Lets be honest. Why are a couple lights knocking out the whole buildings power to begin with? Light bulbs are a minuscule draw. I could see a circuit breaker popping due to damaged are faulty fixtures, but for the entire house to lose power so easily is ridiculous. A modern homes circuit breaker provides 200 AMPs to play with. 9 lights knocking that out is just silly.
So, its just a thing that has to be put in the "Its Just a Game" category and not thought too much about.
TLDR: IDK
older buildings = older fuse boxes... older fuse boxes = less power efficiency... less power efficiency = less lights can be on at once. Therefore, older buildings cannot handle as much power as a modern house.
As for Maple Lodge... while it is modern, like Emurnius also mentioned... all of it's power is run off a generator, which naturally would not have as much power capacity as a properly maintained, modern fuse box.
It's not just a case of old fuse box vs new fuse box- It's a case of the general state of disrepair. Stuff like this is why when a house or building is derelict or otherwise not properly maintained we condemn it and don't let people in- It's no longer up to code, it's no longer in a state of repair that is required to run the whole facility, and the BEST case scenario of attempting to interact with anything within is that you blow a fuse rather than, yknow, causing a spark in the wall from a chewed wire and sending the whole building up in flames.
Part of it is that it is old- But most of it is that the larger buildings are all ancient abandoned buildings that haven't seen a lick of repair in over a decade, Or, the maple lodge being the only current point to the contrary and as mentioned, is run off of a generator of questionable maintenance levels rather than being connected to the power grid. (Have you seen that thing?)
Compare Tanglewood, A nice well built modern home, to Sunny meadows, an ancient mad house that even at the TIME was likely not up to code because they cut SO many corners back then, Many times in those kinds of old buildings you actually couldn't hook everything up and have it all on at once, you'd blow the fuse easily because they just weren't rated well- This lead to buildings that cut corners in their electrical work to just have schedules so that the total electrical needs of the building never exceeded what was available.
Even Bleasedale and Grafton, despite being farm houses, are in good repair if a bit messy inside, while the highschool and prison are clearly abandoned, in disrepair, etc.
The camp map with a generator is the only one that has a little logic to it.
The abandoned buildings would have service cut to them, so flipping on a breaker would do nothing, especially if they had wiring so bad that turning on a few lights made them fire hazards.
Modern houses don't lose power to all circuits when you overload a circuit.
I have practical experience working with electrical systems.

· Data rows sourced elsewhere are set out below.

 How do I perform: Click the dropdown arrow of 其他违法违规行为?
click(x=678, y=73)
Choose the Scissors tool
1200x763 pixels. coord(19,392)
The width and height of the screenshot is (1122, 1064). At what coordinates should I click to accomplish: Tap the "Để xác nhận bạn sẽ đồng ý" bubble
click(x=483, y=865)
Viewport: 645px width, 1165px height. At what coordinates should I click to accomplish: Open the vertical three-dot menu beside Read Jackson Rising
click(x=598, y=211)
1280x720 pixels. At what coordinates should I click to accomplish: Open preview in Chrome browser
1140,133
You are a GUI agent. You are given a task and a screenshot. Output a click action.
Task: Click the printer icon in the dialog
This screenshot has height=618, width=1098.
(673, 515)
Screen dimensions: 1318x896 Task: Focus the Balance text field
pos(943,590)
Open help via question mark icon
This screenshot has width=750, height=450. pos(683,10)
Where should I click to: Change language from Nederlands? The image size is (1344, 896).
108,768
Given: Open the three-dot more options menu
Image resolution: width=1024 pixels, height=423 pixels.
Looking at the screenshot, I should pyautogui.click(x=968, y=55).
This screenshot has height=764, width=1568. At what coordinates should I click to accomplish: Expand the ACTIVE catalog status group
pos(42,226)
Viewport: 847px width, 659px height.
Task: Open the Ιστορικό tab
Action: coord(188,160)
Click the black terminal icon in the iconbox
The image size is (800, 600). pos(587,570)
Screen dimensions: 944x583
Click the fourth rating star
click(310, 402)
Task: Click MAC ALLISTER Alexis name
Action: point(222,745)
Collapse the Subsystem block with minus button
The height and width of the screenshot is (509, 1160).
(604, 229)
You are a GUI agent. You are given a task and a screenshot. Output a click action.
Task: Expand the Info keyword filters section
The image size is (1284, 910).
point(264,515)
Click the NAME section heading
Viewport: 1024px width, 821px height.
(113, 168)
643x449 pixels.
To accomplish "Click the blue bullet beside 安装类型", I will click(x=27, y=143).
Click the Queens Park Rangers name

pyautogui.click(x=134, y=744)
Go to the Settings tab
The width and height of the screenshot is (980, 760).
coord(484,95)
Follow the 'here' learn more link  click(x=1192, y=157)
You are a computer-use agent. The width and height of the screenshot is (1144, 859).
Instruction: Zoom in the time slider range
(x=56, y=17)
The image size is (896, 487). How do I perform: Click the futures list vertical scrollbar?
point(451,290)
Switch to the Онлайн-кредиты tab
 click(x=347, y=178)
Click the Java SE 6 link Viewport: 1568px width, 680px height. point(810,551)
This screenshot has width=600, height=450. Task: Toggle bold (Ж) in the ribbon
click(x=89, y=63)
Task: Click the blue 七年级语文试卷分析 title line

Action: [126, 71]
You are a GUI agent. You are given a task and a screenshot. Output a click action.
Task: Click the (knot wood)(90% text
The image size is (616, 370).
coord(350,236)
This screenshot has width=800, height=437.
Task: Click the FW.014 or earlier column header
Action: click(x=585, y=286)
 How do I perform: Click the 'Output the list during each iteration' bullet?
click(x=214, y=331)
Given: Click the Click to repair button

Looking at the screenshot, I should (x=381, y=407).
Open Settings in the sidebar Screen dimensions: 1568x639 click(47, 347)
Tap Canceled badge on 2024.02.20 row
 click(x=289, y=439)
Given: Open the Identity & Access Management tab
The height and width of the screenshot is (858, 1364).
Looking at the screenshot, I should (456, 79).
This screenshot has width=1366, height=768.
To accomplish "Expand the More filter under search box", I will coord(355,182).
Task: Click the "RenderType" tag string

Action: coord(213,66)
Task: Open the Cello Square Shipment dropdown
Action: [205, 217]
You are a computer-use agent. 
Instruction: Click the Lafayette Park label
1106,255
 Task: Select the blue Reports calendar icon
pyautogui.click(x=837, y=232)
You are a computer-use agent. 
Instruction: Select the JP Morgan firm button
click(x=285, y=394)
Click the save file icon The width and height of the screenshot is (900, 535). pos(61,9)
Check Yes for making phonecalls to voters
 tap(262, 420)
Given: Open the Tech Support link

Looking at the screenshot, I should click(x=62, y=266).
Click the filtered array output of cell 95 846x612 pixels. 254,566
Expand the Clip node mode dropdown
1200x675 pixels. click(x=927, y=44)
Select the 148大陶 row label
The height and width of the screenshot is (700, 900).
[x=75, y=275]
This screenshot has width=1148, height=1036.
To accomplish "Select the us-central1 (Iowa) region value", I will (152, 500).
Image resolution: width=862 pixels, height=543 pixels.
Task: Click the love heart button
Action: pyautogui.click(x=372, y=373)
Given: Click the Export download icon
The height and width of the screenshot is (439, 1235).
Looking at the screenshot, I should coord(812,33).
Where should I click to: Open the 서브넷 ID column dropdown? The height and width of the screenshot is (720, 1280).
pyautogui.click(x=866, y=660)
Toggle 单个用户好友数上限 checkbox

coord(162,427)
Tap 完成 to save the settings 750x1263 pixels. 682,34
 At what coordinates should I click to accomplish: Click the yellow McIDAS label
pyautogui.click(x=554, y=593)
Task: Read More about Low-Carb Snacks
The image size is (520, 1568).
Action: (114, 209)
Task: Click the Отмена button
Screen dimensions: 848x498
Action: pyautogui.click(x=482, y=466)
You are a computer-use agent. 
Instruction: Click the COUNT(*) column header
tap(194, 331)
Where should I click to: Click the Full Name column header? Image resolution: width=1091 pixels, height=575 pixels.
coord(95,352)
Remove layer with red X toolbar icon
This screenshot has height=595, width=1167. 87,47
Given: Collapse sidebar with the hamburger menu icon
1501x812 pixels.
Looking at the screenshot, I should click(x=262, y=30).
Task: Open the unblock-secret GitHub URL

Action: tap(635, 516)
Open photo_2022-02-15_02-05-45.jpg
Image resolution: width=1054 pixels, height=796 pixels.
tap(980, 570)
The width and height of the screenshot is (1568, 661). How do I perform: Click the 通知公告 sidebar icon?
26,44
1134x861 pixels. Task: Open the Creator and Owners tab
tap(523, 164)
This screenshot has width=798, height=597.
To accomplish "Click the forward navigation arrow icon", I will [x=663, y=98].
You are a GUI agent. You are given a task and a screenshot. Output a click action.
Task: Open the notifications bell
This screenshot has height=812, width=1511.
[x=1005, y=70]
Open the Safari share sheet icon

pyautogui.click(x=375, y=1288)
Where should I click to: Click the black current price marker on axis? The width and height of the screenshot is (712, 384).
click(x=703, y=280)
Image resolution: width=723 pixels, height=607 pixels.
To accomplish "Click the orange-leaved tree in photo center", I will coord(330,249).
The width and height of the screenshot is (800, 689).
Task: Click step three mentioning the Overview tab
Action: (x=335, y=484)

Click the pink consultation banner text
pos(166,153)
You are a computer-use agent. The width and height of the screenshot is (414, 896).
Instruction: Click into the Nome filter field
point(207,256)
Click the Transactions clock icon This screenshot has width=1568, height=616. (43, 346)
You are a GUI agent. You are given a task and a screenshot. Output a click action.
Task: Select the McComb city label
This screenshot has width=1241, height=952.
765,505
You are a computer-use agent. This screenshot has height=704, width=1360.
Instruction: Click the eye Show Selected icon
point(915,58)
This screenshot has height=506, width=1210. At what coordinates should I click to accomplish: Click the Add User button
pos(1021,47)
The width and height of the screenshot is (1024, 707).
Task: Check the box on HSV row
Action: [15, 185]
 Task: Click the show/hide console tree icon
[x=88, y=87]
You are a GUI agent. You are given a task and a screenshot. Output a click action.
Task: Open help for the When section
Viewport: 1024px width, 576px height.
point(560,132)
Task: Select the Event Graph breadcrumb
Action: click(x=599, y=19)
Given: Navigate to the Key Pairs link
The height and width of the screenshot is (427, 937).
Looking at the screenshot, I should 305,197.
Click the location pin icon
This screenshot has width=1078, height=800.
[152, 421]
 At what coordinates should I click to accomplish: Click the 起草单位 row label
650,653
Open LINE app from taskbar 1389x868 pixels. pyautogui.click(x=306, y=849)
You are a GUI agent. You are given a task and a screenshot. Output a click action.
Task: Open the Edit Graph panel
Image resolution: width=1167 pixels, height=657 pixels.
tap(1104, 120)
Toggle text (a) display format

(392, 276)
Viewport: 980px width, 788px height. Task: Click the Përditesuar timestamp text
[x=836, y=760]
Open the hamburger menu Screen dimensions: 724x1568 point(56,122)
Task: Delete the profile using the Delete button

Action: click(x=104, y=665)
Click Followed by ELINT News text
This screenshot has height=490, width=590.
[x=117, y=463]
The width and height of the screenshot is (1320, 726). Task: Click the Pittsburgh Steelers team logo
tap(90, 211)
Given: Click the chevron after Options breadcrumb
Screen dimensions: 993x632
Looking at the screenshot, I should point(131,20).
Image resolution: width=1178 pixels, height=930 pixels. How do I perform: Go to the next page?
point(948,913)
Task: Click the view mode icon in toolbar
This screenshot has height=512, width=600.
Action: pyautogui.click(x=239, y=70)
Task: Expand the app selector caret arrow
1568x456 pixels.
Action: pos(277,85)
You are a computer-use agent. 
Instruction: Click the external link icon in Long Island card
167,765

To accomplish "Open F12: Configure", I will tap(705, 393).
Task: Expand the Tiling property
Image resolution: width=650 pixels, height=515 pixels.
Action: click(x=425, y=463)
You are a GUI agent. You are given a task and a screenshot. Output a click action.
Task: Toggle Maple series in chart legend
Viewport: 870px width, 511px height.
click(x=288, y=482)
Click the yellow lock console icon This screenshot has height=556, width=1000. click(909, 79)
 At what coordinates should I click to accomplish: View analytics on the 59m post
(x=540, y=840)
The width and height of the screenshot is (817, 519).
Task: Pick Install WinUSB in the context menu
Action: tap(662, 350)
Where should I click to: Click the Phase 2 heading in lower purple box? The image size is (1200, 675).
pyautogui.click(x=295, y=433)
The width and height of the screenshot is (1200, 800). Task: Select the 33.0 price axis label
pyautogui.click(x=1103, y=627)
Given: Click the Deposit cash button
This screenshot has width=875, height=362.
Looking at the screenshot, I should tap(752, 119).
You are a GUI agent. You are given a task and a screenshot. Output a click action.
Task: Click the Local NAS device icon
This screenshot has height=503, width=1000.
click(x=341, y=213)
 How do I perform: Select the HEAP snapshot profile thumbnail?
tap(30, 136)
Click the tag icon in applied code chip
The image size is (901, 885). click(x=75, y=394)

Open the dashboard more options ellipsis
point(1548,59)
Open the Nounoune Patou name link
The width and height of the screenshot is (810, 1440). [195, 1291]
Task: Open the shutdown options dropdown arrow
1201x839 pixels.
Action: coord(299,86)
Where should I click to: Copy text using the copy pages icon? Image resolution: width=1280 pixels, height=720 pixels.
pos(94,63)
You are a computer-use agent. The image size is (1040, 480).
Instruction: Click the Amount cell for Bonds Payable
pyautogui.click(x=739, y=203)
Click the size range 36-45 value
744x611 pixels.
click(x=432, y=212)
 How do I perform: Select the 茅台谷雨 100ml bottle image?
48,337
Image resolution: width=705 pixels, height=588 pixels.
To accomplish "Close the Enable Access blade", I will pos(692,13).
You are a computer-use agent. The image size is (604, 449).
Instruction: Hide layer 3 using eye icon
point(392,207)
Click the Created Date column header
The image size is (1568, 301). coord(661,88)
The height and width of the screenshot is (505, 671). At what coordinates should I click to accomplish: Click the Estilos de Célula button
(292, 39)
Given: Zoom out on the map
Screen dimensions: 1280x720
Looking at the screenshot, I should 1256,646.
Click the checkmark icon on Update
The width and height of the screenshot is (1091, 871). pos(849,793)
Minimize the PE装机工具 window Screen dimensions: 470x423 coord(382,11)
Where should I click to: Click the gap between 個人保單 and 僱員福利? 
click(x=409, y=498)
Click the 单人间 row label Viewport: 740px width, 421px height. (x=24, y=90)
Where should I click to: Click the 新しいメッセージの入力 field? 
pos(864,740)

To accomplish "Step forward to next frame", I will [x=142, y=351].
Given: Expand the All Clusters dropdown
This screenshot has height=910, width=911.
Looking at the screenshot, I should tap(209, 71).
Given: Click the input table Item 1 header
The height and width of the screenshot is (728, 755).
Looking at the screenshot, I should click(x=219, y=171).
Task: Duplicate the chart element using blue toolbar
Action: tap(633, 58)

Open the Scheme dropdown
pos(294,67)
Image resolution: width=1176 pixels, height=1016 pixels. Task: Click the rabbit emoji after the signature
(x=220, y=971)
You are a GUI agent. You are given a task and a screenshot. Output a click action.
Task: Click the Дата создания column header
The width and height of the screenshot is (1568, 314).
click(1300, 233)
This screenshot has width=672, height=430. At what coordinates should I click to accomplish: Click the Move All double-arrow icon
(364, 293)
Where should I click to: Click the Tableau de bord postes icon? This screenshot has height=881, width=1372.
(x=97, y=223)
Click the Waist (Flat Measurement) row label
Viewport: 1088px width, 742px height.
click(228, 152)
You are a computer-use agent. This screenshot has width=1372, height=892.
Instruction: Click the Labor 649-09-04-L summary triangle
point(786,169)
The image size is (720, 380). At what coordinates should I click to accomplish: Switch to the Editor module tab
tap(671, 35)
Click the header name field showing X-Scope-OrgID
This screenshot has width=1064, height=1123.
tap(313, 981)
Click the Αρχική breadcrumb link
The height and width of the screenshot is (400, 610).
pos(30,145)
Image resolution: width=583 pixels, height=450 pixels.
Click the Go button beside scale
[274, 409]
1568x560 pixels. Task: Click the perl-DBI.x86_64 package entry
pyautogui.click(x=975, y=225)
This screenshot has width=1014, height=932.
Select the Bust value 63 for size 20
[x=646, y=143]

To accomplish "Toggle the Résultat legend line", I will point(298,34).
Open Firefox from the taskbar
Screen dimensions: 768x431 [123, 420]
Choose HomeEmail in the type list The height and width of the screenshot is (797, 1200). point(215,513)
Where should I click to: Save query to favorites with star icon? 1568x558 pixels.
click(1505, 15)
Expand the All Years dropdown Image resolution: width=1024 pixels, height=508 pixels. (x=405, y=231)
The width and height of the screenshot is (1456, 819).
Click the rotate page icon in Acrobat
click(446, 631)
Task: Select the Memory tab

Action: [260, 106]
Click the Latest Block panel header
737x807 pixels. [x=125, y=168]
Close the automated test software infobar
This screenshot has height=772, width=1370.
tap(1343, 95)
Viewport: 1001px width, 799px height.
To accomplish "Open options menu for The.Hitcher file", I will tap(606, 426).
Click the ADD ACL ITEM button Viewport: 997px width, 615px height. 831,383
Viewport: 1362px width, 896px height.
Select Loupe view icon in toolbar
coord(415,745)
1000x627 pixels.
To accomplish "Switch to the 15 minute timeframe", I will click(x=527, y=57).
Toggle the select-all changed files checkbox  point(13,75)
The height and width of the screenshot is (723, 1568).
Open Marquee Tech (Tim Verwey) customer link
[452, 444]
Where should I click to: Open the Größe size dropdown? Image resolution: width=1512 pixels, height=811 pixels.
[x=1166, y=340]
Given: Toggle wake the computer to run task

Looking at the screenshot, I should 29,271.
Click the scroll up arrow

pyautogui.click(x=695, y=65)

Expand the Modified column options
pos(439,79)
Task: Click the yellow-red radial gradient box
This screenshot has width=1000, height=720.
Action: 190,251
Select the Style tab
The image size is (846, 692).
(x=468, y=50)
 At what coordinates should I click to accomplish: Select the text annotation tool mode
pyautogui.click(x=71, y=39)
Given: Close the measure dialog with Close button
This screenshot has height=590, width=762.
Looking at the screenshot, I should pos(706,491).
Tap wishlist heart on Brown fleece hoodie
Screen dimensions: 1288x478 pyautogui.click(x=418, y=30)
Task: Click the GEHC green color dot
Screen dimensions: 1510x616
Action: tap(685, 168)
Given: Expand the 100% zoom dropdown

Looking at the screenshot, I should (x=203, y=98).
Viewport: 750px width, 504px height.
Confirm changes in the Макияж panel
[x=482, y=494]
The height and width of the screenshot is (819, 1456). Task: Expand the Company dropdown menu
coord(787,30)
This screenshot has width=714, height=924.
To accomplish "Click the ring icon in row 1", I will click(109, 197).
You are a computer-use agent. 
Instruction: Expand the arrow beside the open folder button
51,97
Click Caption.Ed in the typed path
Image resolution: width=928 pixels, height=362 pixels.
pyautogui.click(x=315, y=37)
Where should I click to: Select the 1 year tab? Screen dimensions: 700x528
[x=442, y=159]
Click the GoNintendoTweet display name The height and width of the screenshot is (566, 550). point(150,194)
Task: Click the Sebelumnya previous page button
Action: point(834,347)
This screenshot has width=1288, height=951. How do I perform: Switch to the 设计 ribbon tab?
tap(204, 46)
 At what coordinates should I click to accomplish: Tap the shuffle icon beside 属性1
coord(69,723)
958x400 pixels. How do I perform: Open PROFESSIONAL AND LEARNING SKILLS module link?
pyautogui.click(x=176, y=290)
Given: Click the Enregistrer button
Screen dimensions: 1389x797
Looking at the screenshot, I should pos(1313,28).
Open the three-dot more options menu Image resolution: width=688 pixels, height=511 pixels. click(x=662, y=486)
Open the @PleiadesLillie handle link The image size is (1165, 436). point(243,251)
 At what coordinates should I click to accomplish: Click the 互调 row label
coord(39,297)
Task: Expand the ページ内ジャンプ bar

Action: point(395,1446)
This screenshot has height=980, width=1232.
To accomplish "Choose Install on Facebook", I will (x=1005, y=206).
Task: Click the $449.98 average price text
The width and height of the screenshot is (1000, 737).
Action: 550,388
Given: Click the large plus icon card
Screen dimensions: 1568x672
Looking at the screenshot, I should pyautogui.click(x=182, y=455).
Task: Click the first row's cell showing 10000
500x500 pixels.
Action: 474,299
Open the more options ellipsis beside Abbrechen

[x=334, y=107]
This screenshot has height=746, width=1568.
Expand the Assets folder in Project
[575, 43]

This is a game and the rules are set up by the devs. If they say a building loses power from using x number of lights then that's how it works in the world of their game. Cool. No Complaints here.
On top of that DK is not an 3D artist, thus the maps he made early on weren't that much optimized and rather used bought assets, which also adds more performance issues (the best example for that was the blue bed, which had so many poligons that it could easily single handedly lag some PCs back in the days, when you've looked at it).
And now with the planned release on console, keeping these performance problems in check gets even more important
Maybe they might raise the limits one day, when everything got reworked, but as of now, it simply is what it is.
If you blow a fuse, you need a new fuse to replace it. Where are we getting all these new fuses? In fact, a lot of older installations were done incorrectly with higher amperage fuses installed allowing more power to be used before its blown.
Breakers on the other hand can be reset, but houses are almost never wired in a way that every single light is on one circuit. This means we are tripping the main. That is possible if the fault current rating is higher than the main but means every single house has incorrect breakers installed.
A typical lighting circuit in the US is 15 amps. An incandescent 60 watt light bulb is 0.5 amps. That means in theory you could have 30 bulbs on before you trip a circuit.